* Stored data
**********

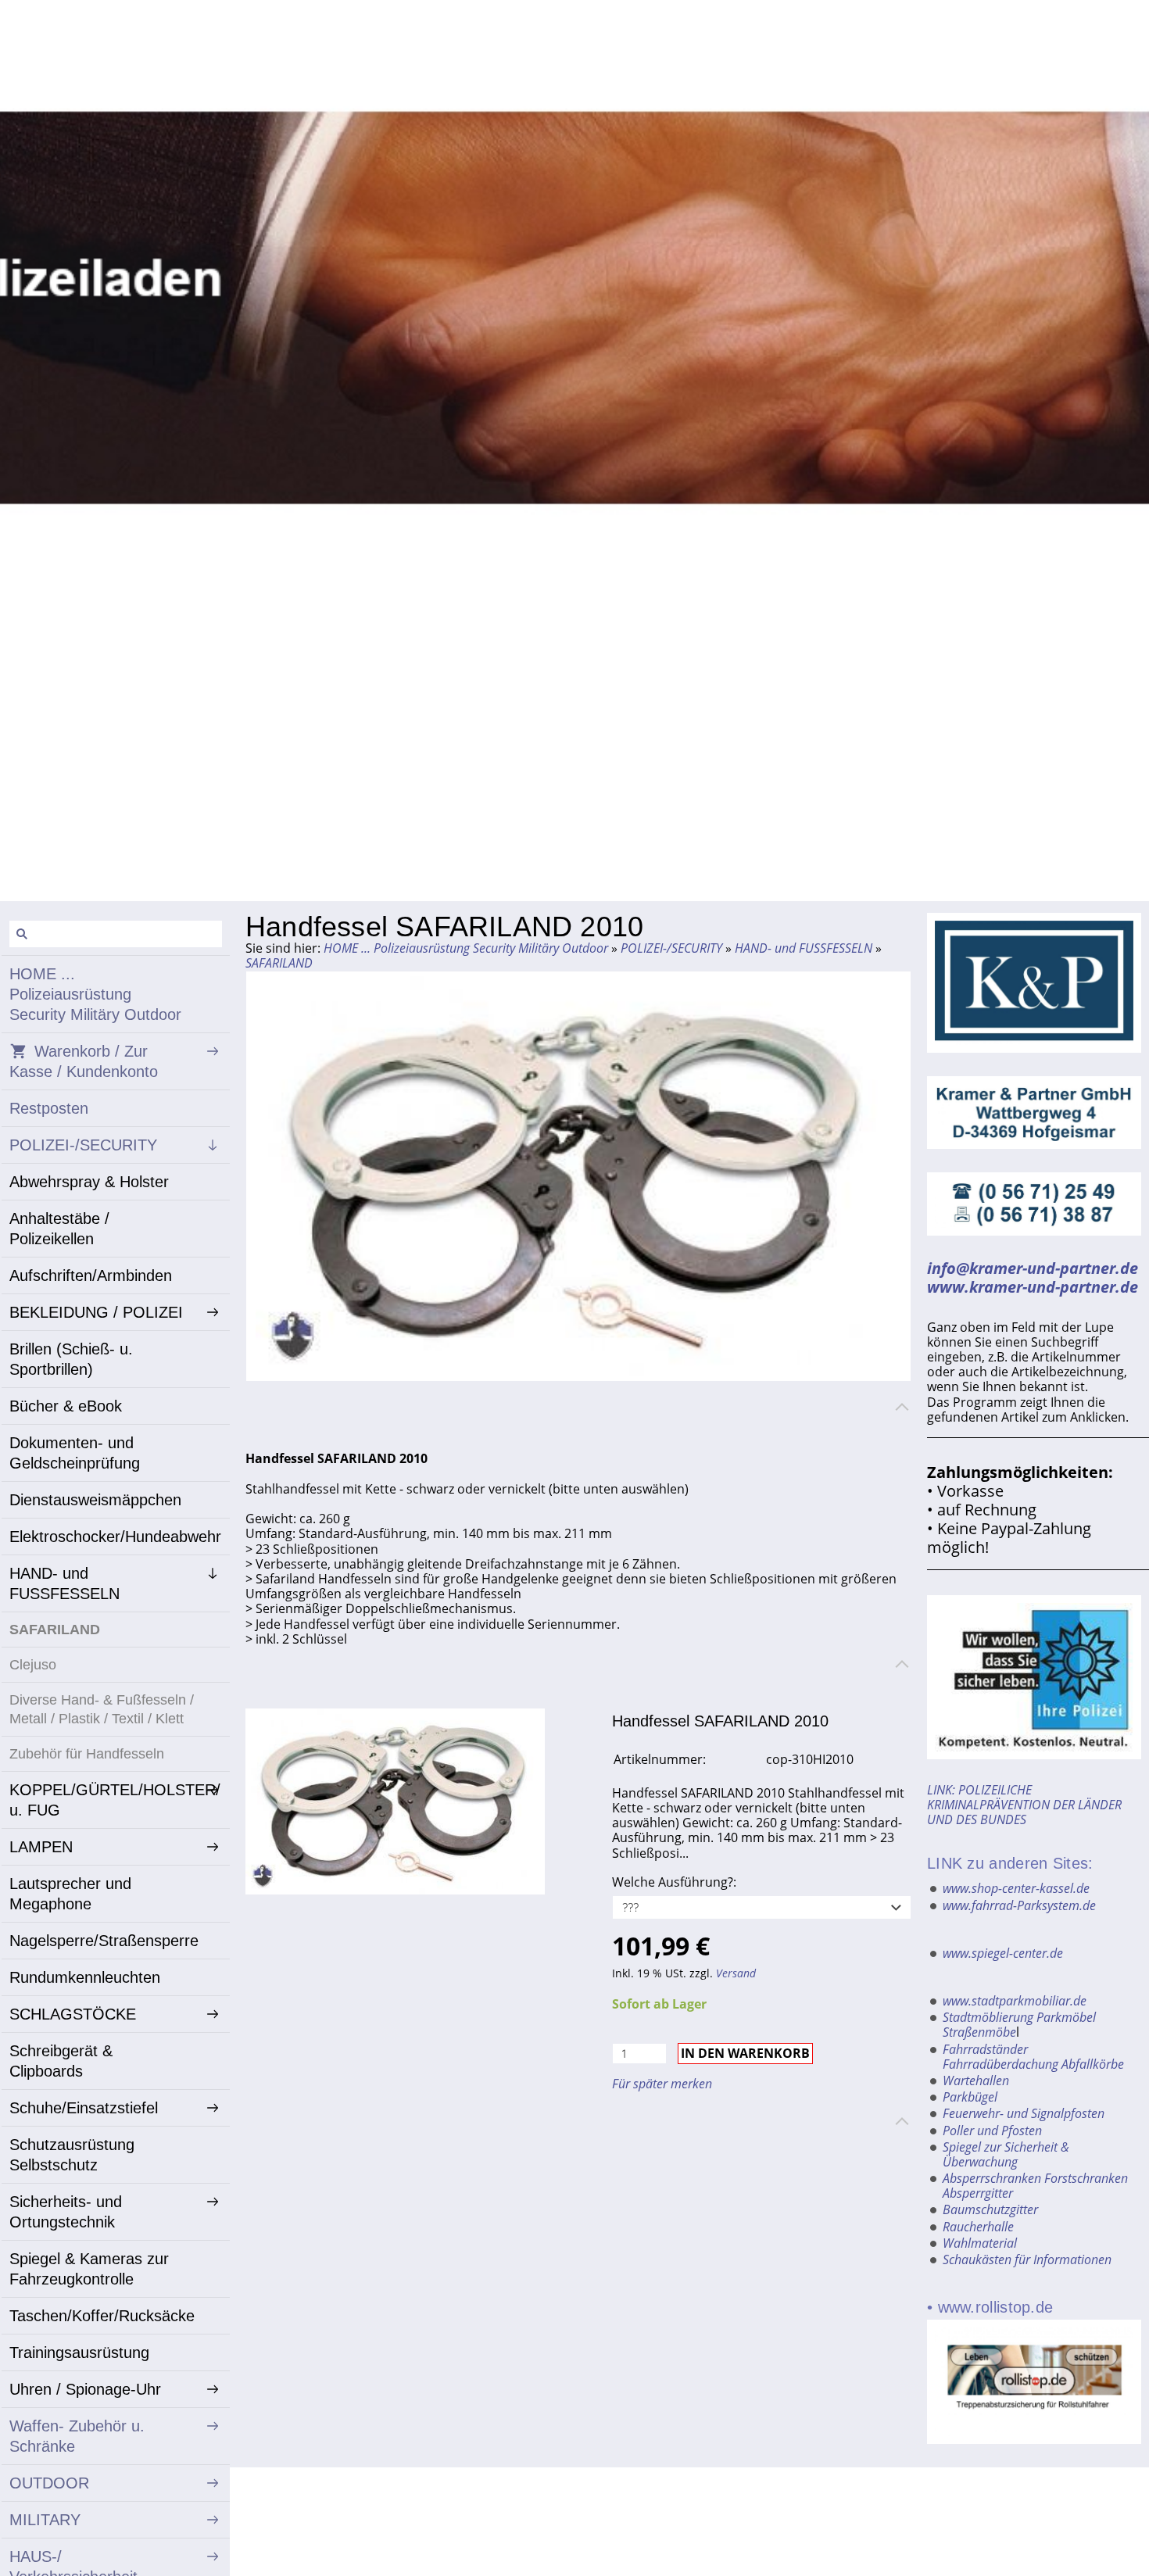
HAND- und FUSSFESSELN (803, 948)
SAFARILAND (279, 962)
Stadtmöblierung (988, 2017)
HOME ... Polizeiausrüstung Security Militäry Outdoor (466, 948)
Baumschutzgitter (990, 2209)
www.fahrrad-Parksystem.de (1019, 1905)
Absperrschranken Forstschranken (1035, 2178)
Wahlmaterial (980, 2243)
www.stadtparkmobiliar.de (1014, 2000)
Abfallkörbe (1092, 2064)
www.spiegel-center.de (1003, 1953)
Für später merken (662, 2083)
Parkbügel (970, 2097)
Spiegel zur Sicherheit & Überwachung (1006, 2154)
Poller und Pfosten (992, 2130)
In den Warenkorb (745, 2053)
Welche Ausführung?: (674, 1882)
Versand (736, 1973)
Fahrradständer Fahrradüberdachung (1000, 2057)
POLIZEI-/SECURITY (671, 948)
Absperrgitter (978, 2193)
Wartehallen (976, 2080)
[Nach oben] (902, 1406)
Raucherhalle (978, 2226)
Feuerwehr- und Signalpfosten (1023, 2113)
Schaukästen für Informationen (1027, 2259)
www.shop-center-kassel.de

**********

* Directions
Extract all lines from the data in which "center" is found.

* Task answer
www.spiegel-center.de (1003, 1953)
www.shop-center-kassel.de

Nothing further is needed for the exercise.